> **Excerpt provided**:
★ ★ ★
CODEWITHSUNDEEP
c++segmentation-faultinsertion-sort
speedyjiji
speedyjiji

Reputation: 11

Segmentation fault when implementing insertion sort

#include <iostream>

using namespace std;

int main(){
    int a[6] = {5, 2, 4, 6, 1, 3}; // create an array of size 6
    int j, key = 0;
    for (int i = 1; i < 6; i++) {
        key = a[i];
        j = i - 1;
        while ((j >= 0) && (a[j] > key)) {
            a[j + 1] = a[j];
            j -= 1;
        }
        a[j + 1] = key;
    }
    for (int l = 0; l < 6; l++) { 
        cout << a[l];
    }
    return 0;
}

I'm trying to test my insertion sort code using an array the code complies but when I try to execute the a.out file, it gives me "Segmentation Fault", I look up what segmentation fault is, it's basically an error that we are trying to access the forbidden memory location, however, I'm wondering where exactly is the error in my code. Also, if i get rid of the

for (int l = 0; l < 6; l++) { 
    cout << a[l];
}

no error is found.
★ ★ ★
> **Raw records**:

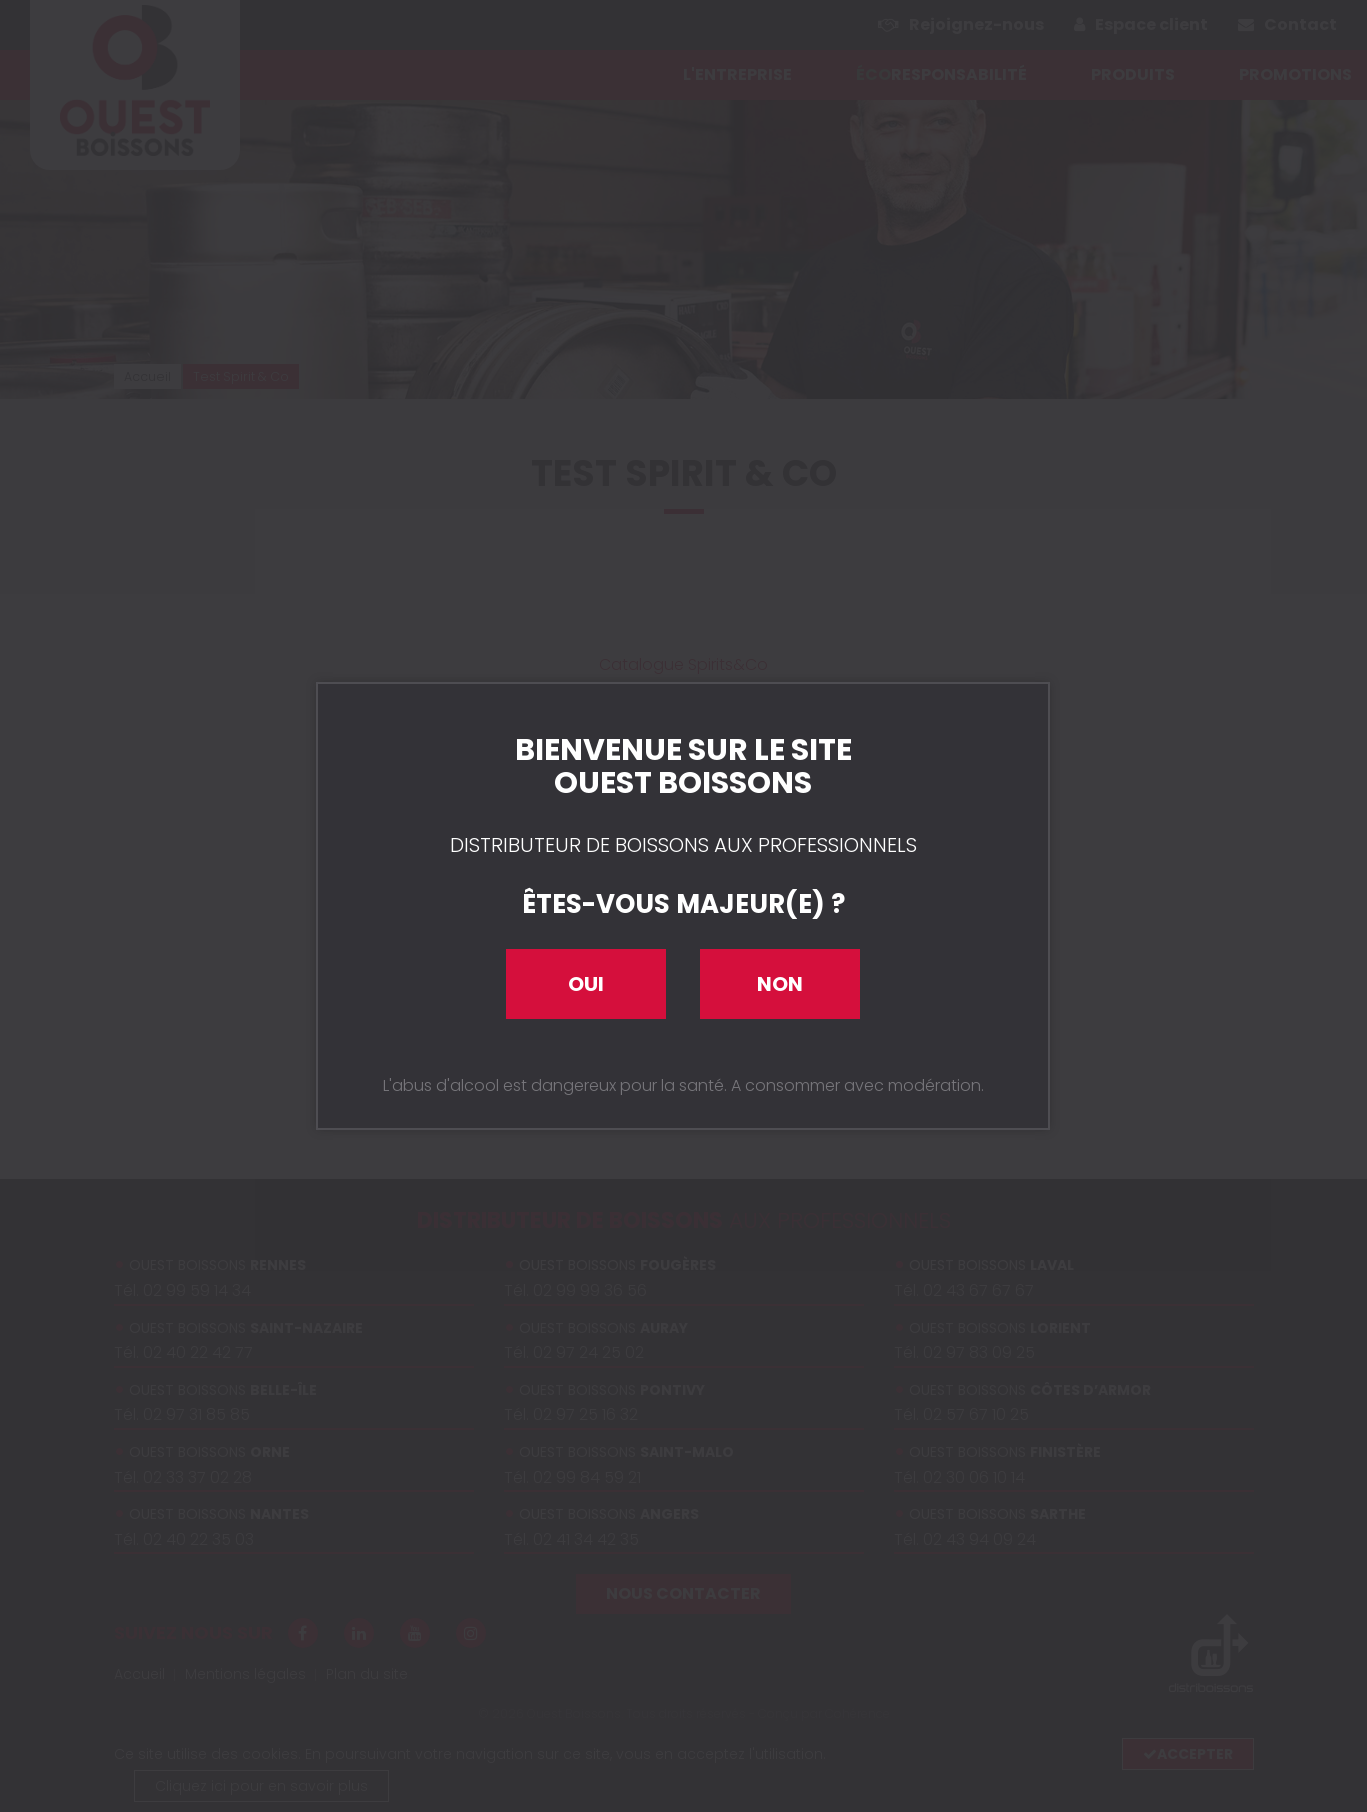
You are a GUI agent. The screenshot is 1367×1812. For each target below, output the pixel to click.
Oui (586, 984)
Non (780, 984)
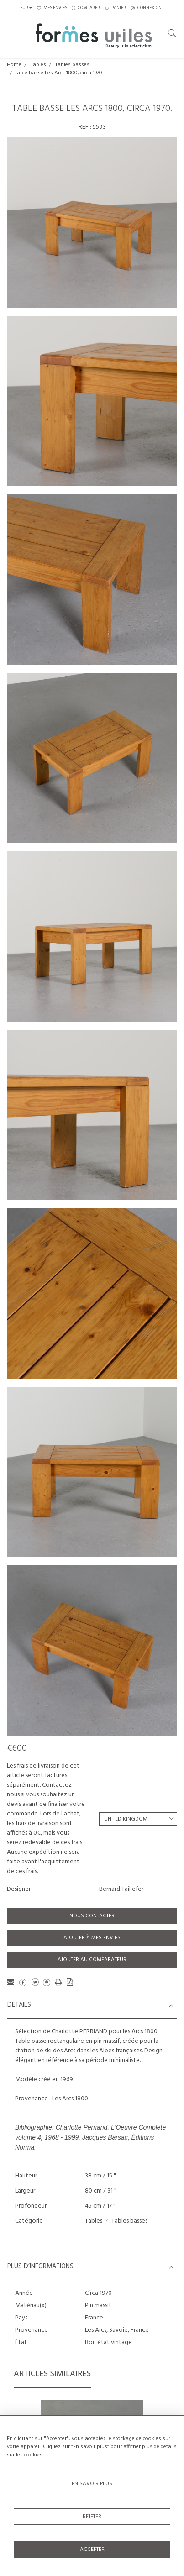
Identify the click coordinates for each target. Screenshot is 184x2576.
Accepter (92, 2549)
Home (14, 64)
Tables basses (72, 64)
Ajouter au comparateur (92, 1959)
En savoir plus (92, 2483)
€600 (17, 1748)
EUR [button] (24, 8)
★ ★ ★
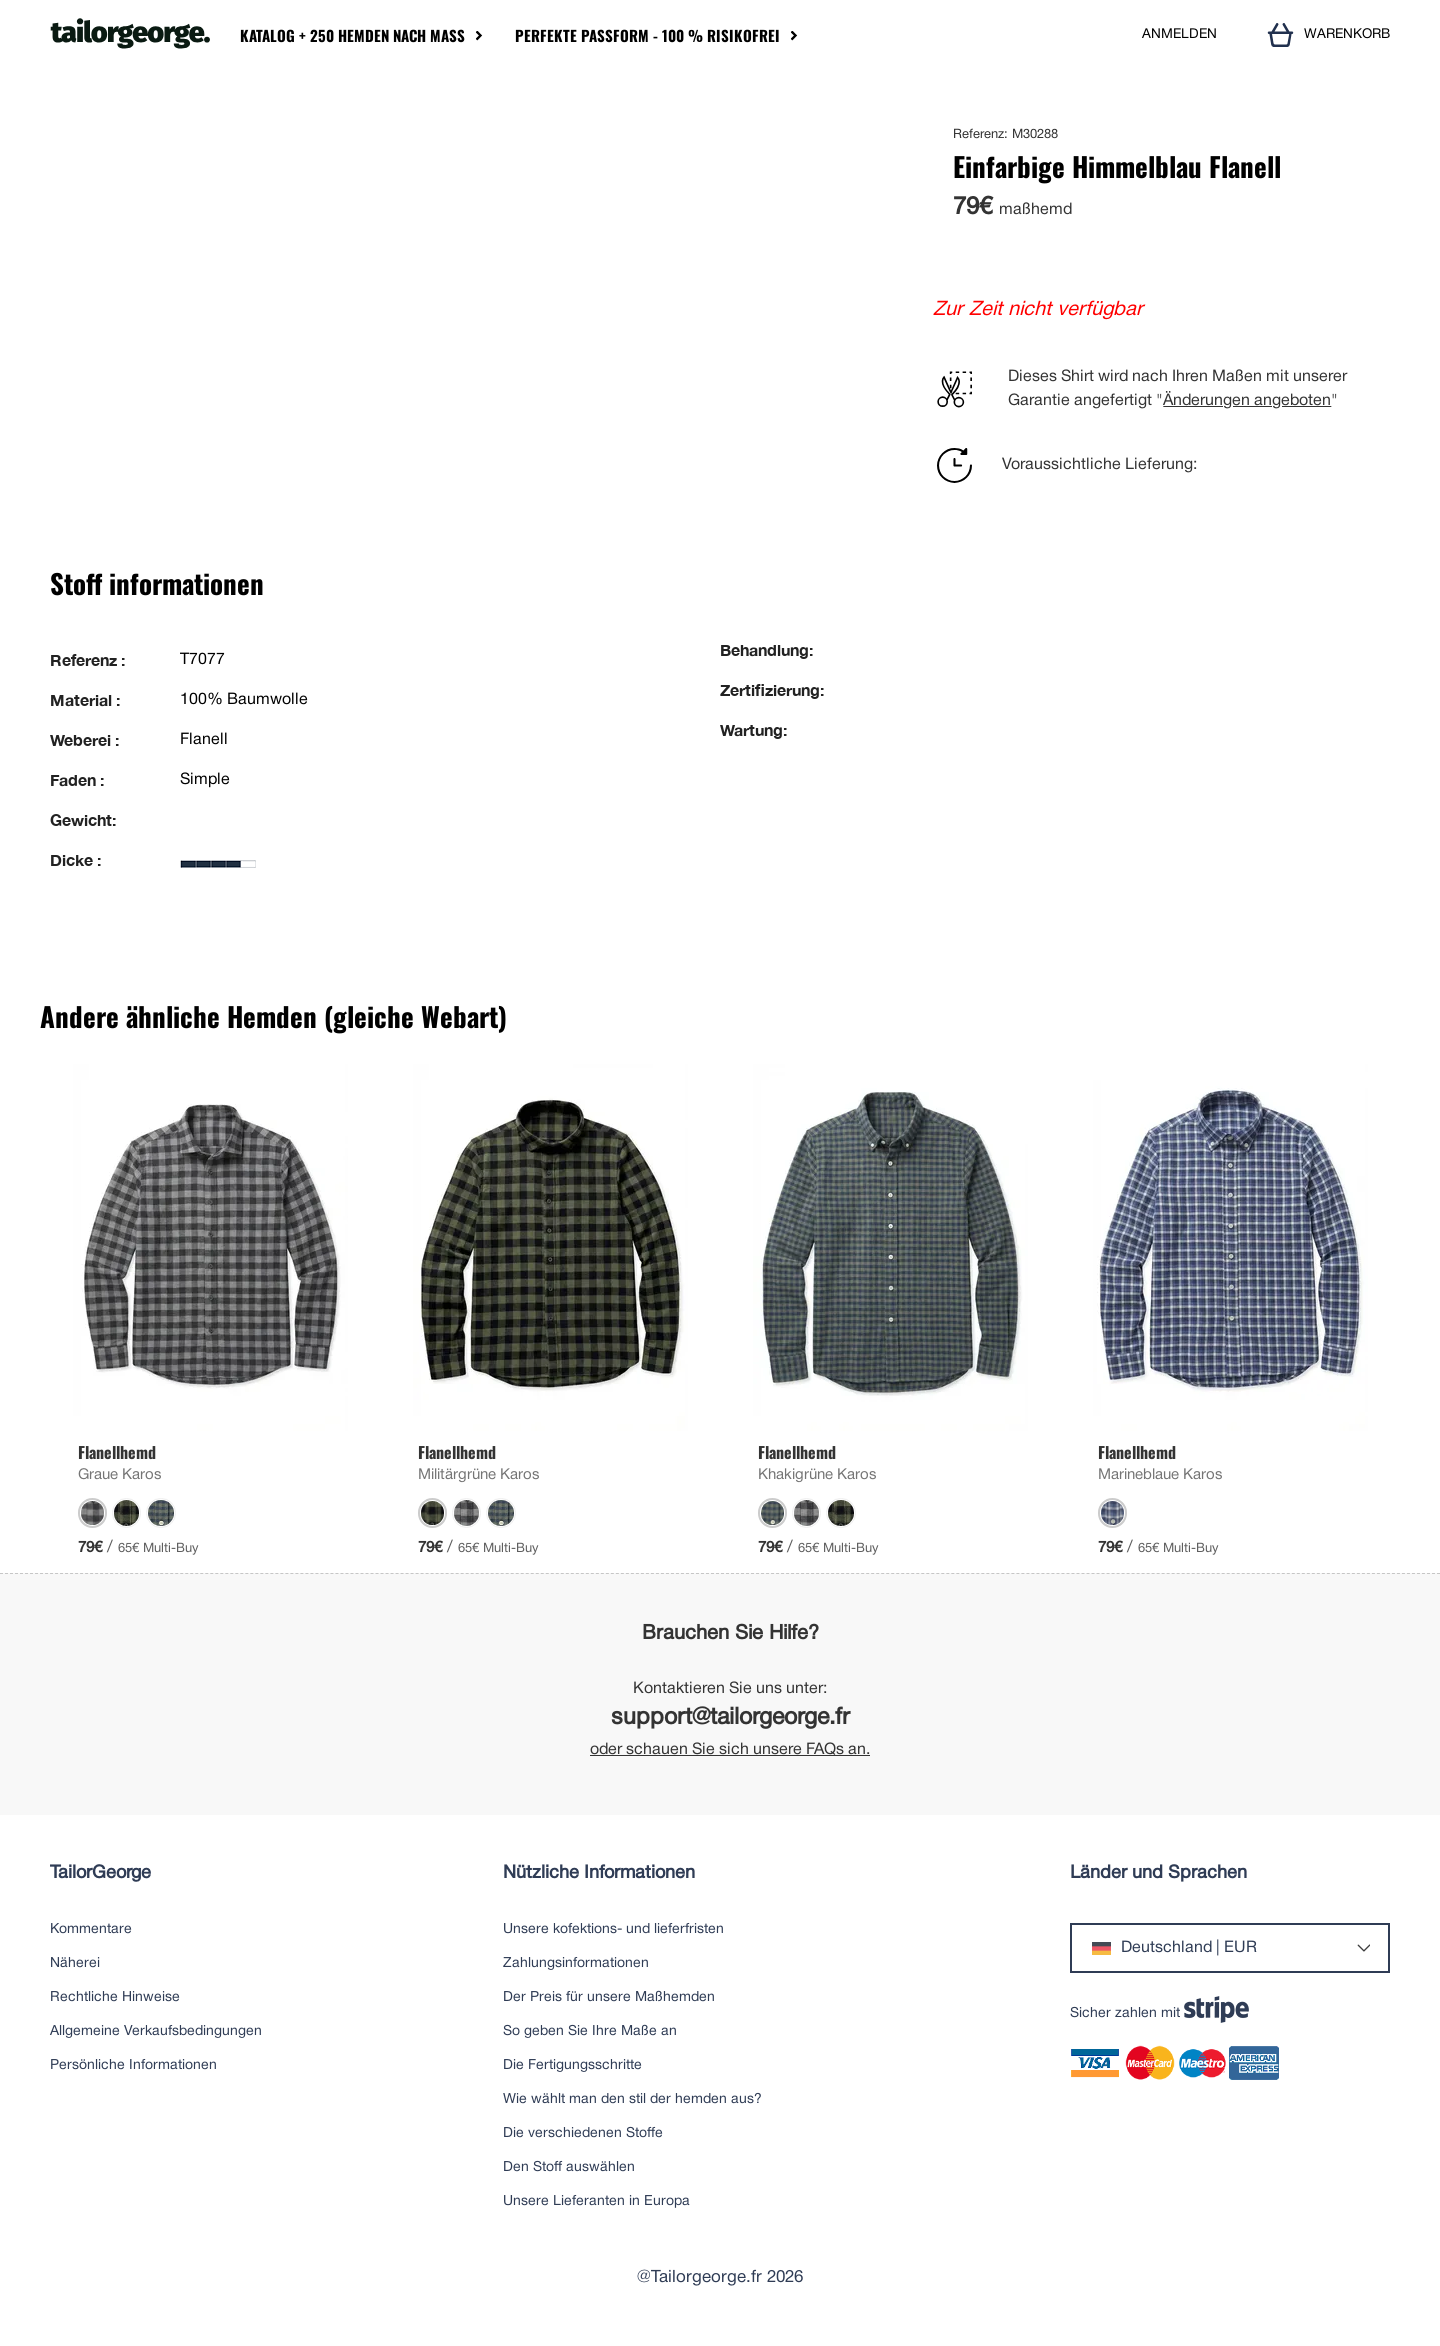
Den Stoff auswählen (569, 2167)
★ ★ ★
> **Problems and tasks**:
a) For each statement below, say whether it agrees with the insertion sort post. Answer yes or no, and quote the words of the post that decide it.
(i) The array in the code holds six values.
(ii) The poster has not looked up what a segmentation fault is.
(iii) Removing the loop that prints the array makes the error go away.
b) Write a continuation of the insertion sort post that picks up right after its final sentence.

> **Results of the exercise**:
a)
(i) Yes: "int a[6] = {5, 2, 4, 6, 1, 3}; // create an array of size 6"
(ii) No: "I look up what segmentation fault is"
(iii) Yes: "if i get rid of the" and "no error is found."

b)
Upvotes: 0

Views: 527

Answers (2)

Thomas
Thomas

Reputation: 5138

sorting is one of the algorithms in the stl. you should really be using std::sort like

std::sort( a, a+6 );

PS: j is initialized before use in the line

j = i - 1;

so that is not the cause of the crash.

Upvotes: 1

us2012
us2012

Reputation: 16253

Your variable j is not initialized and so may be anything when you first access a[j]. That causes the segmentation fault. (int j,key =0; only sets key to 0 but not j.)

Always compile your code with -Wall, this would have told you about the use of the uninitialized variable. (Correction: My gcc 4.7 doesn't catch it. How lame.)

(The reason why the error goes away when you remove the printing is that you have compiler optimizations turned on: The compiler then notices that you never do anything practical with the computed values and arrays and just throws everything into the bin and gives you an empty program.)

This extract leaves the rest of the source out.